### Source document:
/---
Regarding Claim 11: VENKATARAMANI et al.  ( USPUB  20190303743) teaches A hardware system for performing mappings in convolutional neural network layers ( Paragraph [0078]- “…Coarse-grained Data Instructions 1004: e.g., compute dominant instructions such as convolutions (nD-convolutions), etc. They may be executed on the PE arrays of a compute intensive tile….”and Paragraphs [0076] and [0080]) , comprising: a synchronized, two-dimensional array of locally interconnected processing elements regularly organized on a grid ( FIG. 9 and Paragraph [0074]- “…The processing tiles in FIG. 9 are arranged as a multiple dimensional (e.g., 2D) grid, with alternating columns (e.g., or rows) of compute intensive tiles and memory intensive tiles. Chip 900 includes a plurality (e.g., 3) compute intensive tiles per memory intensive tile,…” AND Paragraph [0053]-“…The neurons in a convolutional layer may be arranged as multiple dimensional grids (e.g., two, three, four dimensional, etc.) called features. In one embodiment, the layer takes multiple input features and produces multiple feature outputs….”) , 
Within analogous art , Yu Hsin Chen (NPL Doc. : “Eyeriss: A Spatial Architecture for Energy Efficient Data flow for Convolutional Neural Networks,” 18th June 2016, 2016 ACM/IEEE 43rd Annual International Symposium on Computer Architecture, ACM SIGARCH Computer Architecture News,Volume 44,Issue 3,June 2016, Pages 367-376 ) teaches the grid defining three different flow directions of unidirectional dataflows between connected neighboring processing elements on the array (Page 373- Col. 1- “Weight Stationary …PE at each cycle is either passed to its neighbor PE…” AND Page 375- Col. 1 & 2- D. Dataflow Modeling Side Note ..  as communication with a neighbor PE…” AND Figure 8 and 9 )  , each processing element comprising: a first logical level comprising:  three inputs for receiving partial results of incoming unidirectional dataflows ( logical array and dataflow taught within Page 372- Col. 1 – “…B. Two-Step Primitive Mapping .. Logical Mapping : …Physical Mapping …”) , an addition unit adapted for accumulating received partial results of two different unidirectional dataflows ( Page  367- Col. 1- “Abstract -minimizing data movement of partial sum accumulations. Unlike dataflows used in existing designs, which only reduce certain types of data movement, the proposed RS dataflow can adapt to different CNN shape configurations and reduces all types of data movement through maximally utilizing the processing engine (PE) local storage…” AND Page 378-Col. 1- “…a novel dataflow, called row stationary (RS), is presented that minimizes energy consumption by maximizing input data reuse (filters and feature maps) and minimizing partial sum accumulation cost simultaneously, and by accounting for the energy cost of different storage levels. Compared with existing dataflows such as the output stationary (OS), weight stationary (WS), and no local reuse (NLR) dataflows…”)  , thereby providing updated partial results ( Page 376- Col. 2- “…The results for other PE array sizes show a similar trend. While the WS and OS dataflows are most energy efficient at weight and psum accesses, respectively, they sacrifice the reuse of other data types: WS is inefficient at ifmap reuse, and the OS dataflows cannot reuse ifmaps and weights as efficiently as RS since they focus on generating psums that are reducible…”) ,
within claim 1, but does not teach the limitations, nor render obvious the following limitations : “at least three synchronized output registers for temporarily storing partial results during a computation cycle, stored partial results of three output registers corresponding to values of outgoing unidirectional dataflows, and output selection means for selecting, for each output register, a partial result to be stored from one of a received partial result, an updated partial result or a generated partial result, a second logical level comprising a storage element for selectively storing a received weight and selectively storing a data entry in the input map, the storage element being adapted to propagate a stored weight and/or a data entry in the input map to the storage element of a neighboring connected processing element, and a multiplication unit for generating a partial result based on the stored weight and the stored data entry in the input map, a global control logic for generating synchronization signals and control signals for each processing element, global input means for receiving, at most once per neural network layer, data entries in the input map and weights of selected convolution kernels and for applying them to a subset of processing elements at a boundary of the array, the applied weights being stored in the storage element of the processing elements for reuse for as long as new data entries of the input map are applied, received data entries in the input map being reused for a plurality of data entries in the output depending thereon, global output means for reading out, from a subset of processing elements at a boundary of the array, fully accumulated results as data entries in the output map of a convolutional neural network layer.”
\---
### Work to complete:
1 > Answer these questions from the Claim 11 analysis above:
(a) What publication number is given for VENKATARAMANI et al.?
(b) What is the title of the Yu Hsin Chen document?
(c) How many compute intensive tiles per memory intensive tile does Chip 900 include?
2 > Proceed with the Claim 11 analysis by writing what would follow its final sentence.

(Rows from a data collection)
/---
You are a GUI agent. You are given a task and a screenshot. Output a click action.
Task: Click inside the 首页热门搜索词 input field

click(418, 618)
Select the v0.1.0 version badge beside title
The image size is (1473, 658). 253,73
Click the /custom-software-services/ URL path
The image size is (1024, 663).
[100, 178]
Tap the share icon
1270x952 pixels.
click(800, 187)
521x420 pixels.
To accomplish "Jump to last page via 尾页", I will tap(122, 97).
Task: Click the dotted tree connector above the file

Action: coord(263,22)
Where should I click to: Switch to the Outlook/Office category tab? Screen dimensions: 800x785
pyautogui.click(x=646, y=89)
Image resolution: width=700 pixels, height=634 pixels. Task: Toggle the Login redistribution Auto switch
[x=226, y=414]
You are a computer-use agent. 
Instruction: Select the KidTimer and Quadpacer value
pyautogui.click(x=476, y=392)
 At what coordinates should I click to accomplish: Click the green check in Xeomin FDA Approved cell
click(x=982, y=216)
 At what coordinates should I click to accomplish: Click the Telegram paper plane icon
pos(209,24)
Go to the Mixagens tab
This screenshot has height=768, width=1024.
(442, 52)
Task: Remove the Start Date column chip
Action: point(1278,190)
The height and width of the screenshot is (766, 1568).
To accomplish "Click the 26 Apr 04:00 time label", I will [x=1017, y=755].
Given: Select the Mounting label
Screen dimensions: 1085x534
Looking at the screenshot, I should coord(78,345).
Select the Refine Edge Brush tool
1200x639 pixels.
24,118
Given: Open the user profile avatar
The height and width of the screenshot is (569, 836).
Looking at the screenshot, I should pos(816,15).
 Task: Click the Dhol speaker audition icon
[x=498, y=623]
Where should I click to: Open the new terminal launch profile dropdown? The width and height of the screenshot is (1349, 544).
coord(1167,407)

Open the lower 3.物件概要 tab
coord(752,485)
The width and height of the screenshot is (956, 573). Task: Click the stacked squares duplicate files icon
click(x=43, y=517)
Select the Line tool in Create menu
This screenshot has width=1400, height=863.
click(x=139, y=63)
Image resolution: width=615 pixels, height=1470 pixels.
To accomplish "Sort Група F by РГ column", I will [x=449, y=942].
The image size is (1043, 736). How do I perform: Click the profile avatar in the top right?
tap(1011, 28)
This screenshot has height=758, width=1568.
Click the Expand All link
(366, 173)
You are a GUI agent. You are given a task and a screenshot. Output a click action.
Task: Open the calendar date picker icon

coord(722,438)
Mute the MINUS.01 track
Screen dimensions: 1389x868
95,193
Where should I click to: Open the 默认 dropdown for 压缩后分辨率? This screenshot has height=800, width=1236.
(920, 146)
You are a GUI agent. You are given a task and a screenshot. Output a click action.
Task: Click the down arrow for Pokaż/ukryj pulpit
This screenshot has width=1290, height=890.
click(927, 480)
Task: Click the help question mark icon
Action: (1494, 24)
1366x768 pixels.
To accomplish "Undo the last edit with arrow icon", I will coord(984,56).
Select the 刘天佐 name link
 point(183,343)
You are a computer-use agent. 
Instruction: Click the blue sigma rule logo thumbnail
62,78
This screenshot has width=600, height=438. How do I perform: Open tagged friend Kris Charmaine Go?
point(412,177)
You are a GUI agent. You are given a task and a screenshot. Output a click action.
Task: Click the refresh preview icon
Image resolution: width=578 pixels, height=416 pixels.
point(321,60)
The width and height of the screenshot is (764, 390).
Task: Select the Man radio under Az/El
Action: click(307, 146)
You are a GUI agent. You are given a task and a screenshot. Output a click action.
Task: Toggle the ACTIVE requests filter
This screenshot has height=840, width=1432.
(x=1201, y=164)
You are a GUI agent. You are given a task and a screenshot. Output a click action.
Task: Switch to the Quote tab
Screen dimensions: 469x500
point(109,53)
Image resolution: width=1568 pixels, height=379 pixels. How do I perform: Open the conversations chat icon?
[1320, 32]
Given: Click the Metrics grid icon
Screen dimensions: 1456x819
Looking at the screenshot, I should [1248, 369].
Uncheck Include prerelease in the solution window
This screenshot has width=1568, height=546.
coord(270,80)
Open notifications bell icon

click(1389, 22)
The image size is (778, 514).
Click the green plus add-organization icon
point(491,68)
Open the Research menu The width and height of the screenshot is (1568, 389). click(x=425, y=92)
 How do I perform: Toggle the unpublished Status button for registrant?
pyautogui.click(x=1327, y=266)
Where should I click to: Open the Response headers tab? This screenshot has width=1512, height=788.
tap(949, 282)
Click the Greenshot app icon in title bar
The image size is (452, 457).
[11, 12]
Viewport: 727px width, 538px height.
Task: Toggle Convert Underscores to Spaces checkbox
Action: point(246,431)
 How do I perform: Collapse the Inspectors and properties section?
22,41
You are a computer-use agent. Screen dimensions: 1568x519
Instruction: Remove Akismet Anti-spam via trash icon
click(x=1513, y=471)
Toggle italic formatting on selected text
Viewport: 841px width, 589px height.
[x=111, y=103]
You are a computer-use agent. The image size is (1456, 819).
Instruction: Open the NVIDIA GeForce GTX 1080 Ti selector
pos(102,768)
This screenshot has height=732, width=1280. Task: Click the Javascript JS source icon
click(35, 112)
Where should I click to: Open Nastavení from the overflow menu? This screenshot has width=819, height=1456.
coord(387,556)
\---
### Task responses:
1 >
(a) USPUB 20190303743
(b) "Eyeriss: A Spatial Architecture for Energy Efficient Data flow for Convolutional Neural Networks"
(c) Three

2 >
4.	The examiner found no suggestions or motivations to combine similar teachings from prior art made of record to overcome the limitations as discussed above. 

5.	Any comments considered necessary by applicant must be submitted no later than the payment of the issue fee and, to avoid processing delays, should preferably accompany the issue fee.  Such submissions should be clearly labeled “Comments on Statement of Reasons for Allowance.”

Conclusion

6. 	The prior art made of record and not relied upon is considered pertinent to applicant's disclosure. Refer to PTO-892, Notice of Reference Cited for a listing of analogous art.
7. 	Any inquiry concerning this communication or earlier communications from the examiner should be directed to OMAR S ISMAIL whose telephone number is (571) 272-9799 and FAX number (571) 273-9799.  The examiner can normally be reached on M-F 9:00am-6:00pm.
If attempts to reach the examiner by telephone are unsuccessful, the examiner’s supervisor, David C. Payne can be reached on (571) 272-3024.  The fax phone number for the organization where this application or proceeding is assigned is 571-273-3024.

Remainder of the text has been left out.